2 February 2003 | bob the moo
Aims for a sweeping romance drama but falls short
Ray is the foreman of a crew working for the electricity board on an informal, cash in hand basis. They have a few months to paint a 15 mile row of electricity pylons. Into this mix comes Australian back packer Gerry who joins the crew for some work. Ray and the much younger Gerry start to fall for each other as they work causing splits and disharmony within the crew.
I vaguely remember hearing reviews of this film when it was released but it didn't do well and was hardly in the cinemas for a week before it vanished. It popped up recently on TV and I gave it a go despite not hearing much good about it.

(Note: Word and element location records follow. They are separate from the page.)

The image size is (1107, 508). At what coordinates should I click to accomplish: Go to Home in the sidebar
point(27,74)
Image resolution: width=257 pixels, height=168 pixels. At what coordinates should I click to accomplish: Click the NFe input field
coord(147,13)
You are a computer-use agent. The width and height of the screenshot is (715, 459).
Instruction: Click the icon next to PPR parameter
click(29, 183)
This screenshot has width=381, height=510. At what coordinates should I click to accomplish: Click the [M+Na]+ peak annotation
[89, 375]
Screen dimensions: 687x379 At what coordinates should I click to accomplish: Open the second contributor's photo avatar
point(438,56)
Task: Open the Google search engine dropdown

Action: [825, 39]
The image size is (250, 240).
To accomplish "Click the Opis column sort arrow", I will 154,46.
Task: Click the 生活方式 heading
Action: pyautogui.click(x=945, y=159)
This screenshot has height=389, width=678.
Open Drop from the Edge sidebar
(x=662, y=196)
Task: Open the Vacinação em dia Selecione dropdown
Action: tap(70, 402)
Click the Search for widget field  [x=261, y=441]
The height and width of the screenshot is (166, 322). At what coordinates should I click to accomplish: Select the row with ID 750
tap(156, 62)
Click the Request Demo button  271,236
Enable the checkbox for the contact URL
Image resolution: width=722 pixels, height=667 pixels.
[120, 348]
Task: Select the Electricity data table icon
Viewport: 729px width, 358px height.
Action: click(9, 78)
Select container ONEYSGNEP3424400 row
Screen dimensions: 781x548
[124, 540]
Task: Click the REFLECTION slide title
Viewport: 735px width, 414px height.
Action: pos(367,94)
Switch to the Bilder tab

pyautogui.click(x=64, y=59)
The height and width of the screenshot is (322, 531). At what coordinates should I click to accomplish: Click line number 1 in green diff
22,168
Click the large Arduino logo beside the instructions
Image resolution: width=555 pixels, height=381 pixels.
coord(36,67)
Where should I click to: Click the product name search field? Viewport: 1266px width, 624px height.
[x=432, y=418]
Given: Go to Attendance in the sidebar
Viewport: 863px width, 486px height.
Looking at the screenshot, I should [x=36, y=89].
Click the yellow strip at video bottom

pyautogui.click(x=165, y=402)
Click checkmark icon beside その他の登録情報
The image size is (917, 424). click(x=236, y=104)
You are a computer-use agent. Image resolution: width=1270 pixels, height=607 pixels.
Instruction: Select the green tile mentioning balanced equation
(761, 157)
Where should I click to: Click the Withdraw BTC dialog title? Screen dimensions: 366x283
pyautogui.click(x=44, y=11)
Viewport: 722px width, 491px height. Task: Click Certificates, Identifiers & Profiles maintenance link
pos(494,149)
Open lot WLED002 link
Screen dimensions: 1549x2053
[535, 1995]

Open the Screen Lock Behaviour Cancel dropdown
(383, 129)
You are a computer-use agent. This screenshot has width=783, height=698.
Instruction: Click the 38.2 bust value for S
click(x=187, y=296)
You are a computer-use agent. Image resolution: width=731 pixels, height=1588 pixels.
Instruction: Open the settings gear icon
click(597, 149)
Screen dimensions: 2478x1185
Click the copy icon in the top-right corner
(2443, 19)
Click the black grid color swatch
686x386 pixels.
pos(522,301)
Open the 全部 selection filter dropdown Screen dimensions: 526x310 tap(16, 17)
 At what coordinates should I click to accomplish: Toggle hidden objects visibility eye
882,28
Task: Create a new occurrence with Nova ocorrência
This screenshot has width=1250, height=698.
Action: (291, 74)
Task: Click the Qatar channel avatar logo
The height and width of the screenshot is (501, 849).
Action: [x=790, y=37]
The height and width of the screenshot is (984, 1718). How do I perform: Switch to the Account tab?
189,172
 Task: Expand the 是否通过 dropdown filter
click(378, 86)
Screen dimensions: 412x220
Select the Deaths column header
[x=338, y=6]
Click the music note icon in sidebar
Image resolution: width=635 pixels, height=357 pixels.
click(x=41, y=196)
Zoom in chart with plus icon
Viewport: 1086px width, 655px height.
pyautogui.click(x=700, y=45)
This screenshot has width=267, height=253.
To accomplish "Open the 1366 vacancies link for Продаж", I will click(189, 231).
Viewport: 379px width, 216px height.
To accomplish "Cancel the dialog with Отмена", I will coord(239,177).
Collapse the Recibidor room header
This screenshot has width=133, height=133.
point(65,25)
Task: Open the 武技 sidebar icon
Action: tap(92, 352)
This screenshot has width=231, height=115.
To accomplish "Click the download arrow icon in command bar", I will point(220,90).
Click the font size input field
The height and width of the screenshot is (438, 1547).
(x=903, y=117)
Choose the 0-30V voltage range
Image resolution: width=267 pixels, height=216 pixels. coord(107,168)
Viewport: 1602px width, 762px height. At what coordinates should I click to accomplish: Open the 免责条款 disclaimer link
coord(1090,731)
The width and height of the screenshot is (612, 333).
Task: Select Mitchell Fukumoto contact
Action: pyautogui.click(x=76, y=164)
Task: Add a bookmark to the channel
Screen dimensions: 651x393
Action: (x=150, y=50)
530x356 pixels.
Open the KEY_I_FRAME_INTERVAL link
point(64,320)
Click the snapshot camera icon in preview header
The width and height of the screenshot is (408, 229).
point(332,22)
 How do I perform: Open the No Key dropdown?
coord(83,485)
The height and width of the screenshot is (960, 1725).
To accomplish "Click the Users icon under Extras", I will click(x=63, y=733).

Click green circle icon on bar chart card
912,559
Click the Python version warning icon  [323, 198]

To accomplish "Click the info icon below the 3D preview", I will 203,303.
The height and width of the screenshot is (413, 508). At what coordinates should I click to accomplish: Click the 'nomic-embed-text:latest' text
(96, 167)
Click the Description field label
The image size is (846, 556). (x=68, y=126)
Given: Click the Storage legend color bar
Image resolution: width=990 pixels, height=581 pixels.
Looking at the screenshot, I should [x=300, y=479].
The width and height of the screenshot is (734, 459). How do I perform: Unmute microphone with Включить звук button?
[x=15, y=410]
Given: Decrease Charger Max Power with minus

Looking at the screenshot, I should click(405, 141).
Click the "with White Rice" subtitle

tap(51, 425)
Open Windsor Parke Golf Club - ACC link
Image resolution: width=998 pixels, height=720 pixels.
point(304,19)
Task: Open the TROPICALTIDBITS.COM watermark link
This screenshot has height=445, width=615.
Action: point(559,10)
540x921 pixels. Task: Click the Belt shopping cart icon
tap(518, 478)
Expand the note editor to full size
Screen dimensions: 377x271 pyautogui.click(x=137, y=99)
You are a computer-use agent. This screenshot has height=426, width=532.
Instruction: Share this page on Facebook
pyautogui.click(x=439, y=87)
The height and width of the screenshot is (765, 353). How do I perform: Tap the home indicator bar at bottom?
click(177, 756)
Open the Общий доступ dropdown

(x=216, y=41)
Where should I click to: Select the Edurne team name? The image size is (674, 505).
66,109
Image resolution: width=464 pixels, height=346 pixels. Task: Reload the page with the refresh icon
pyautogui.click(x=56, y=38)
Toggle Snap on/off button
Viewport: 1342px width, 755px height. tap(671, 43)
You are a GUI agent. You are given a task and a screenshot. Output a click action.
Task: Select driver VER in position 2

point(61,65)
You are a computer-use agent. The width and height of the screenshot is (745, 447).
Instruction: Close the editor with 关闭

It is actually not that bad but it is a long way short of The Full Monty.
The film seems to want to have some sort of gritty social dimension about it but this is no Ken Loach film and it doesn't come off. I didn't get any wider point about the class of these men that ran through the story. The serious side to the work that comes in later is not as strong as it needs to be and didn't carry enough weight. The main thing here is the confused romance between Ray and Gerry that didn't quite come off. The reasons for the difficulties in the relationship are not totally clear and the way it goes is not convincing, rather a bit dull and pedestrian. It has it's moments of potential beauty such as the cooling tower scene and tender moments between the pair, but these don't come off as well as they should.
I found this to be partly the fault of the cast. Postlethwaite is a reasonably good actor and Griffiths can be very good (check out HBO's 6ft Under) but they lack a real sense of chemistry that was needed to be realistic. The crew are all pretty good despite having not well formed characters. Postlethwaite needed to be stronger but he is a little lo-key when really he should have commanded the screen more, although his tact does work in the quiet moments.
The direction is good and Miller seems to like the wide Northern landscapes with all his swirling helicopter shots and fancy shots through the pylon structures. Add to this the haunting score and the film has a sort of other-worldly feel to it that the material can make good on. Maybe I just didn't get it and others may find this to be very touching, however I must admit that I never got emotionally involved in any of it and it left me feeling a bit dry more than anything else. It may have had potential on paper but on the screen it goes for a big drama but fails to satisfactorily deliver.